Le porte-parole de la présidence de la République gabonaise a reconnu la suspension du paiement de certaines échéances dues à la Banque africaine de développement (BAD), à l’occasion de sa traditionnelle conférence de presse de ce vendredi 17 juillet 2026. Un choix qu’il a expliqué par l’échec de certains projets financés par cette institution, tout en assurant que le Gabon honorera, in fine, sa dette.
La déclaration avait le mérite d’être franche. Lors de cette conférence de presse, Théophane Nzame Biyoghe, porte-parole de la présidence de la République, a confirmé que le Gabon enregistre aujourd’hui un peu plus de 30 milliards de fcfa d’arriérés auprès de la BAD, et que Libreville a délibérément suspendu le règlement de certaines échéances. Il a justifié ce choix par une question de priorités. À savoir, payer une dette adossée à des projets non aboutis, ou financer les urgences sociales.
En tête des projets pointés du doigt, le naufrage du Programme intégré pour l’alimentation en eau potable et l’assainissement de Libreville (PIEPAL), financé par la BAD à hauteur d’environ 100 milliards de fcfa. Lancé en 2019 sous Ali Bongo Ondimba pour résoudre la crise de l’eau dans la capitale, le programme a accumulé un tel retard que le président Oligui Nguema a lui-même reconnu son échec devant le Parlement, le 16 juin dernier. « Nous avions des rues entières éventrées pour poser la tuyauterie, avec la promesse que l’eau allait arriver. Mais l’eau n’est jamais arrivée », a rappelé Théophane Nzame Biyoghe.
« Il n’y a tellement pas d’eau que l’État a récemment engagé 120 milliards de francs CFA avec l’entreprise Suez, soit à peu près le même montant, pour réaliser la même chose. Le choix est donc vite fait », a-t-il ajouté.

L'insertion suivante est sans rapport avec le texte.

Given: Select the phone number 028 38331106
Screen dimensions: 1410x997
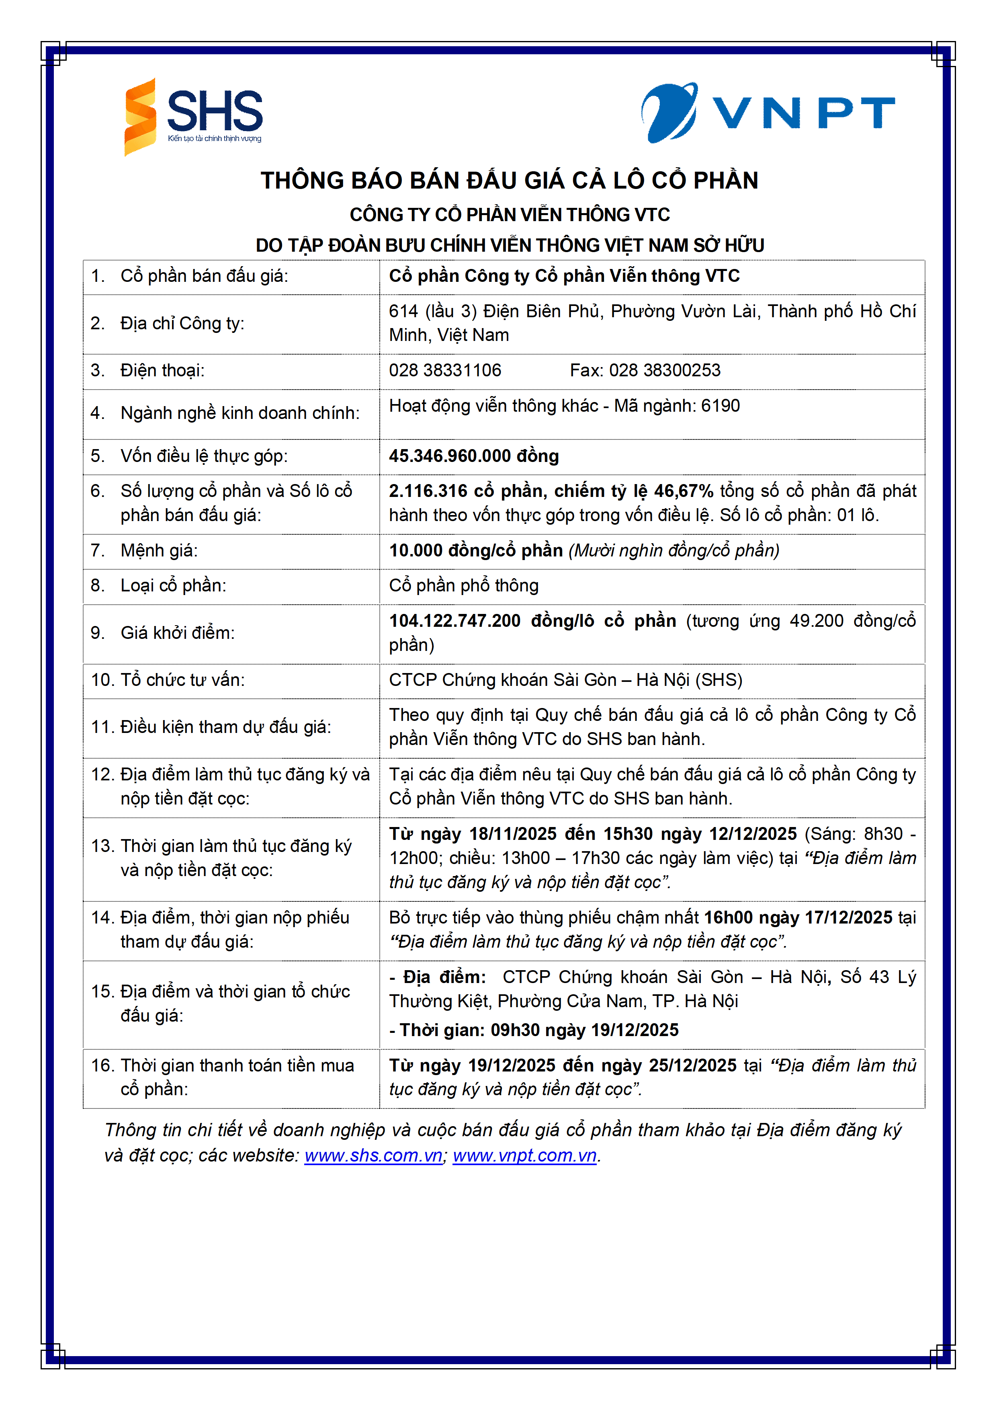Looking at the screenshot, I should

Second exemple évoqué, la route Ndendé-Doussala, censée relier le Gabon au Congo-Brazzaville, également financée par la BAD. Longue de 48 kilomètres, cette route lancée en 2024 n’était exécutée qu’à 27 % en mars 2026, alors que plus de 62 % du délai contractuel s’était déjà écoulé, selon des sources concordantes. Face à cette situation, la BAD et le gouvernement ont sommé l’entreprise adjudicataire, le chinois Sinohydro, d’accélérer la cadence. Mais l’énorme retard pris illustre le même problème que celui du PIEPAL : des financements mobilisés, un service de la dette qui court, et des résultats qui tardent à se matérialiser.
« Le Gabon est prélevé au compte de la dette alors que les chantiers n’avancent pas. Les résultats ne sont pas là. Qu’est-ce qu’on fait ? On continue de perdre de l’argent pour des chantiers qui ne prospèrent pas et ne profitent pas aux Gabonais ? Ou alors on décide de se concentrer sur nos priorités, avec l’assurance que, dans tous les cas, nous tiendrons nos engagements », a interrogé le porte-parole.
Malgré ce décalage, le porte-parole de la présidence a tenu à rassurer de ce que le Gabon réglera sa dette auprès de ses partenaires financiers. « L’État gabonais tiendra ses engagements, mais il tient d’abord à régler les priorités sociales. » Il a rappelé qu’au cours de la dernière campagne présidentielle, le Gabon avait soldé l’ensemble de ses engagements à jour. Mieux, que deux autres enveloppes avaient été décaissées fin 2025 — 12 milliards de fcfa, puis 24 milliards supplémentaires en fin d’année — au titre de la dette envers ces partenaires multilatéraux. Une preuve, selon lui, de la capacité du pays à éponger ses créances.
Anticipant le risque d’une dégradation de la note souveraine du pays, du fait de ces impayés, il a conclu par une formule, là encore, très franche : « Les Gabonais ne boivent pas les notes ni les délibérations des agences de notation. Les Gabonais veulent de l’eau au robinet. Et c’est cela la priorité du président de la République. ».
Cette sortie intervient alors que le ministère de l’Économie finalise un audit complet de la dette publique du pays. Les chiffres provisoires donnent la mesure de l’enjeu : environ 8 700 milliards de fcfa, soit entre 70 et 74 % du PIB.